• **Source passage**:
════════════════════

Anyone wishing to take the full tour of former pubs in Levenshulme should keep straight on along Stockport Road to its junction with Broom Lane. Manchester Photo Archive - Wheatsheaf Here, in the crook of the two roads, stands the former Wheatsheaf. In its later days it was re named the Golden Prague, and styled itself as a Czech bar, unfortunately without cask ale. It has been a double glazing showroom for a number of years now.

Going north towards Manchester first there is the Horseshoe, tucked away down Chapel Street, but there is no real ale now available. Further along on the opposit side of the road is Hennigans Sports Bar, again no real ale. This was followed by the Church - now demolished and replaced by Levenshulme's new library and leisure centre. Further north there was the Little Vic (formally the Victoria), again closed and now a retail premise. Strictly this would have ended a Levenshulme stagger because surprisingly the Midway (later Biddy Muligans) and Farmers Arms (laterly Farmers Kipper!), though socially part of Levenshulme they are geographically in Longsight, the boundary being Mathews Lane.

════════════════════

• **Data entries**:
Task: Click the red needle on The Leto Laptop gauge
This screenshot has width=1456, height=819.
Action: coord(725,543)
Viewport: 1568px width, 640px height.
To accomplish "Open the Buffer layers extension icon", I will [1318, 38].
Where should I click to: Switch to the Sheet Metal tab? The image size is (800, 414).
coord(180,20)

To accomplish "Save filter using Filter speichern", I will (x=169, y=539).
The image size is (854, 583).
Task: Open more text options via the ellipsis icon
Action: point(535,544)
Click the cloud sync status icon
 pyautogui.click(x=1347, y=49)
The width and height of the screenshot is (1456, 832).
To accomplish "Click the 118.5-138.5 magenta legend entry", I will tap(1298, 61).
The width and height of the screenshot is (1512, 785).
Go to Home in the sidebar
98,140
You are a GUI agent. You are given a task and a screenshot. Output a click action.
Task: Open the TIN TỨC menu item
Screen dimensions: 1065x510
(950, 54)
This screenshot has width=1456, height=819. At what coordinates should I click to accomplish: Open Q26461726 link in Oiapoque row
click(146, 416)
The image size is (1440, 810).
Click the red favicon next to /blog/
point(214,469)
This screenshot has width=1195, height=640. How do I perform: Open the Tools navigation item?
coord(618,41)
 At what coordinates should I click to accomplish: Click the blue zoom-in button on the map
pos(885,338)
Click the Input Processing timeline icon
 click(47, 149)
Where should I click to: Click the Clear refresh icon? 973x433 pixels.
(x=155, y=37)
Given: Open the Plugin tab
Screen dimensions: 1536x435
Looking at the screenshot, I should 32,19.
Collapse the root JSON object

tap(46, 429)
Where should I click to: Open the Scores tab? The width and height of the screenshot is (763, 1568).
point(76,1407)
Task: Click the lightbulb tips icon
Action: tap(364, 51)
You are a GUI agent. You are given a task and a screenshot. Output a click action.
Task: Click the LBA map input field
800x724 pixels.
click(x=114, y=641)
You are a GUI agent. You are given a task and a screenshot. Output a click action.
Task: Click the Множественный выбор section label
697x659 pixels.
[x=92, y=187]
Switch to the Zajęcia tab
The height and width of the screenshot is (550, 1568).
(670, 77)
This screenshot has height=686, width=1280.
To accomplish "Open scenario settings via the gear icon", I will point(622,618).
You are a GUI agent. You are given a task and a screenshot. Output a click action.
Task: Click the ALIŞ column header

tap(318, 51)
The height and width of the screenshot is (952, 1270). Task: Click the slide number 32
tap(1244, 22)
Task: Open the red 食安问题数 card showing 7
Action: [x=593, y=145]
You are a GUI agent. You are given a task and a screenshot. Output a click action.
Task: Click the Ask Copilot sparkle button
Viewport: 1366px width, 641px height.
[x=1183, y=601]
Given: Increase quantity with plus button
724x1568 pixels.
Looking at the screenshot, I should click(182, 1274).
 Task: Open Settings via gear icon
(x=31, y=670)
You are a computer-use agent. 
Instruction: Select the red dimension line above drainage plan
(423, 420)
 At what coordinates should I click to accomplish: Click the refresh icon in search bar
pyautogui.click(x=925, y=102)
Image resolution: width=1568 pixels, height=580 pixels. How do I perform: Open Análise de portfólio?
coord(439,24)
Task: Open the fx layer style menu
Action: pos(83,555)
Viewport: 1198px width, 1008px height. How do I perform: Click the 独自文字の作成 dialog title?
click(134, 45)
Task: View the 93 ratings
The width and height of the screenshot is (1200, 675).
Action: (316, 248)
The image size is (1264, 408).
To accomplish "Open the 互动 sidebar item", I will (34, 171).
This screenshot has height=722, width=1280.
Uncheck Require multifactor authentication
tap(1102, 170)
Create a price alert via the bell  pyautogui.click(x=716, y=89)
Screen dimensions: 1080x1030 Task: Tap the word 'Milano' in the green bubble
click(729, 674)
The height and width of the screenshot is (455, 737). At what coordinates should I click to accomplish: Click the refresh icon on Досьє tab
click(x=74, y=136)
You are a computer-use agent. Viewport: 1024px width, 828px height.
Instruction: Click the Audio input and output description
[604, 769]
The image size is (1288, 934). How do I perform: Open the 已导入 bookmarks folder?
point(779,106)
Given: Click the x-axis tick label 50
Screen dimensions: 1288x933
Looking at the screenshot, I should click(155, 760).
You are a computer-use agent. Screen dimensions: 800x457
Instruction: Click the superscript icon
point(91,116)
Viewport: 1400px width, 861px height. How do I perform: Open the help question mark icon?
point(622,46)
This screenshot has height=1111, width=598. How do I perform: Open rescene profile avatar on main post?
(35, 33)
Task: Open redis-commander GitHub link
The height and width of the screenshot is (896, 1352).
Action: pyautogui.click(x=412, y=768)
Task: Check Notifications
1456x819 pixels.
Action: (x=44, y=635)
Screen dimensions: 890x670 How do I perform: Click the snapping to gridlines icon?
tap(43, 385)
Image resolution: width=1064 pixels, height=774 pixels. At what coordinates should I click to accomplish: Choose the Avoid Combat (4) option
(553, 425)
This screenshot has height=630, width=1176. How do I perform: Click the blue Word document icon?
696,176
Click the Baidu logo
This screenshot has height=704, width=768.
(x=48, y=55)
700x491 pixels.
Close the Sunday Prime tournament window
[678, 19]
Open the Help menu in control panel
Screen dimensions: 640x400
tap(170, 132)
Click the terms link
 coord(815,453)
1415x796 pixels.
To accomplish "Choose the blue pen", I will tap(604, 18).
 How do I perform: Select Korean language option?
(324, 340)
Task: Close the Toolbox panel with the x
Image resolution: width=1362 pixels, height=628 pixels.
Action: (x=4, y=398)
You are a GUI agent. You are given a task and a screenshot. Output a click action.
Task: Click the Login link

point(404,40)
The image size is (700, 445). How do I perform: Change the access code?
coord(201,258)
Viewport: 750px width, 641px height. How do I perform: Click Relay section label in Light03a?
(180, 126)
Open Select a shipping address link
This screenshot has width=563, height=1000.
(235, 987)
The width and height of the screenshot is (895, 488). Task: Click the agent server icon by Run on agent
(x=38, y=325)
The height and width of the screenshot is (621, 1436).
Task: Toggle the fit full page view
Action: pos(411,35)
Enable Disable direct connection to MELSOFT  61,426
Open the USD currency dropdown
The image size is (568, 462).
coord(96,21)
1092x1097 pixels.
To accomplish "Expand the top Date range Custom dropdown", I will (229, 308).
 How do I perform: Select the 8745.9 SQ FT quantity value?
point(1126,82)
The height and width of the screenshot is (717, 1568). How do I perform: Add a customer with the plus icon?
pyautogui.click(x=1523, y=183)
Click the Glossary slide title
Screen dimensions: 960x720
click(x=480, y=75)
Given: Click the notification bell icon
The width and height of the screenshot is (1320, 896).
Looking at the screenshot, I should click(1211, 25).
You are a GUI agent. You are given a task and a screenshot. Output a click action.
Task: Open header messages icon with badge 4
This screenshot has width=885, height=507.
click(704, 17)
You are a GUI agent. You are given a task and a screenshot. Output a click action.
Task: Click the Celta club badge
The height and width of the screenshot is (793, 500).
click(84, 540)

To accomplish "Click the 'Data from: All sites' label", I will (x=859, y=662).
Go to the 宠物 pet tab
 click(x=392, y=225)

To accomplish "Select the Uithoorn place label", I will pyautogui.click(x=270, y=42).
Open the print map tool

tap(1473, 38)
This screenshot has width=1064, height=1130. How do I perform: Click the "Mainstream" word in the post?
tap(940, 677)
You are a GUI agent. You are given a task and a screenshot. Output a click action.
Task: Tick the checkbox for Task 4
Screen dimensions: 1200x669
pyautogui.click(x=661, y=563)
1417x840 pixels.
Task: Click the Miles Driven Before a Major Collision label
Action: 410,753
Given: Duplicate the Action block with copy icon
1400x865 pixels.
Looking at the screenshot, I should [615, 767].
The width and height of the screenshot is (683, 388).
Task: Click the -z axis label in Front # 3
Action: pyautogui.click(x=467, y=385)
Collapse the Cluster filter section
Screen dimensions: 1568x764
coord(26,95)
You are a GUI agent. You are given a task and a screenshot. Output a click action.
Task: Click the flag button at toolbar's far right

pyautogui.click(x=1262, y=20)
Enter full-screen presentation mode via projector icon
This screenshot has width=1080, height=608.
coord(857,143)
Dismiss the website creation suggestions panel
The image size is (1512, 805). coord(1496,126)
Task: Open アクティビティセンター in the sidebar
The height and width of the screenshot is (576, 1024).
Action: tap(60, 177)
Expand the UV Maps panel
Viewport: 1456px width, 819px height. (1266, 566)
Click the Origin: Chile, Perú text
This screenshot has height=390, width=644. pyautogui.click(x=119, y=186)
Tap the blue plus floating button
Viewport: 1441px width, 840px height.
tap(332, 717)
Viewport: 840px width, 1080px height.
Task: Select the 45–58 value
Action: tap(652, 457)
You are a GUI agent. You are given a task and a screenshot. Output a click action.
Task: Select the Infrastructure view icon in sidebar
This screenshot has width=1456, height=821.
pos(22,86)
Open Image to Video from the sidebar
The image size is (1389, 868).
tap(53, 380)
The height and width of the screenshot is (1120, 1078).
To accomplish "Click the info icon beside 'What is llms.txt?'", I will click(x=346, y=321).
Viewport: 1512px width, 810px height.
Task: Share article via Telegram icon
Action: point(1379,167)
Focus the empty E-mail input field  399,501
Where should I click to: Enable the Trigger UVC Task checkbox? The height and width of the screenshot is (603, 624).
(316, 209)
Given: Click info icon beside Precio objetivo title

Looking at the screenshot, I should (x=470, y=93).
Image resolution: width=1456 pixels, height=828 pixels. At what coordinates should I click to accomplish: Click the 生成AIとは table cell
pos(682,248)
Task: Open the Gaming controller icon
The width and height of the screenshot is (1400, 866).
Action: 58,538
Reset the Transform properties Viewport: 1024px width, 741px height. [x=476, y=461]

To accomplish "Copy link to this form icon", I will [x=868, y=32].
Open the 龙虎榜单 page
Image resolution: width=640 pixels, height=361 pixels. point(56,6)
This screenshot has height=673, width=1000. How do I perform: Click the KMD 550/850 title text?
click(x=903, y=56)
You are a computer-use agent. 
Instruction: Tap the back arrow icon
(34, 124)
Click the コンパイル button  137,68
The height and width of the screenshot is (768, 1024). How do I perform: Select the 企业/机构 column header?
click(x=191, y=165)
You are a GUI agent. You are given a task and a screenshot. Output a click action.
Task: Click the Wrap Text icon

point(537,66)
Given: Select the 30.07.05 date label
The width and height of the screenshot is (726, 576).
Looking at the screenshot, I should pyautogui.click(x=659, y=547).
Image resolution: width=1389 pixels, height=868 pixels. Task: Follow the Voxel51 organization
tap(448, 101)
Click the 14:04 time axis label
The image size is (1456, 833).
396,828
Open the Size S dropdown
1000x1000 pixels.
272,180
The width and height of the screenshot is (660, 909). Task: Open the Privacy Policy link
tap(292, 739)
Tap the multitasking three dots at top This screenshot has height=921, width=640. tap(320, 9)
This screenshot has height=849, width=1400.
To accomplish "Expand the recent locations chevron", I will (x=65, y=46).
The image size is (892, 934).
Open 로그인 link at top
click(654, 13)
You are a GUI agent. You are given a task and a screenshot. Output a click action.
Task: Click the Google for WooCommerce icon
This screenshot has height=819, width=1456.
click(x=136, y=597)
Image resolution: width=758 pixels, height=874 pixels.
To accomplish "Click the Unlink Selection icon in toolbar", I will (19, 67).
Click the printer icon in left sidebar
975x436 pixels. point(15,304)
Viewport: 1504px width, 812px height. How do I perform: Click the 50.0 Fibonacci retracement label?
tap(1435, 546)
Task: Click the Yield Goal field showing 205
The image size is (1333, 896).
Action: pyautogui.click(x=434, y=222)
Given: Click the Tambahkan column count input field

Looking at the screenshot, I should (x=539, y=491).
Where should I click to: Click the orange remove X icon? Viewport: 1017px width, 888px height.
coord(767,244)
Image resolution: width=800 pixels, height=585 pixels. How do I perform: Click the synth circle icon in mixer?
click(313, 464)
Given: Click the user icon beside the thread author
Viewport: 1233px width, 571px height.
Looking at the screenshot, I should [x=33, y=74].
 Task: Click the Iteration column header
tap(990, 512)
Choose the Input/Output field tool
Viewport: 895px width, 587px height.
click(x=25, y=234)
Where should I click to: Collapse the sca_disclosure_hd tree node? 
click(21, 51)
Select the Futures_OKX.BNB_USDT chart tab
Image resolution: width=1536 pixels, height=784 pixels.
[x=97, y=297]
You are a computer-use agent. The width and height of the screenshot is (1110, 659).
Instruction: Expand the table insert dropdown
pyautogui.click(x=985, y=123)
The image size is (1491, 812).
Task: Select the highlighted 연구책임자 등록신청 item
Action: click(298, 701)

════════════════════

• **Set task 1**:
Answer these from the passage on Levenshulme pubs:
(a) What was the Wheatsheaf renamed in its later days?
(b) What now stands where the Church used to be?
(c) What forms the boundary between Levenshulme and Longsight?
• **Set task 2**:
Continue the passage on Levenshulme pubs from its last sentence.
You won't need the data entries for any of this.

• **Result 1**:
(a) The Golden Prague.
(b) Levenshulme's new library and leisure centre.
(c) Mathews Lane.

• **Result 2**:
CAMRA photo - Station Hop, Levenshulme

There is one ray of sunshine in this otherwise dismal litany, the newly opened micro bar, the Station Hop. Located 100m towards Manchester from Fred's Ale House located in former shop premises the Station Hop was opened on 7th February 2018 by two local real ale enthusiasts. The frontage is again narrow, but it goes back a long way and even has a small beer garden(?) to the rear. With two real ales and several shelves of bottles and cans (many real ale in a bottle) this is a welcome addition to the Levenshulme drinking sceen. For those wishing to partake there are also ten keg fonts, but none of that tonight! With this outbreak of micro bars I wonder how long before we see Parisian style street drinking a lá Chorlton/West Didsbury? On the busy A6 - probably never!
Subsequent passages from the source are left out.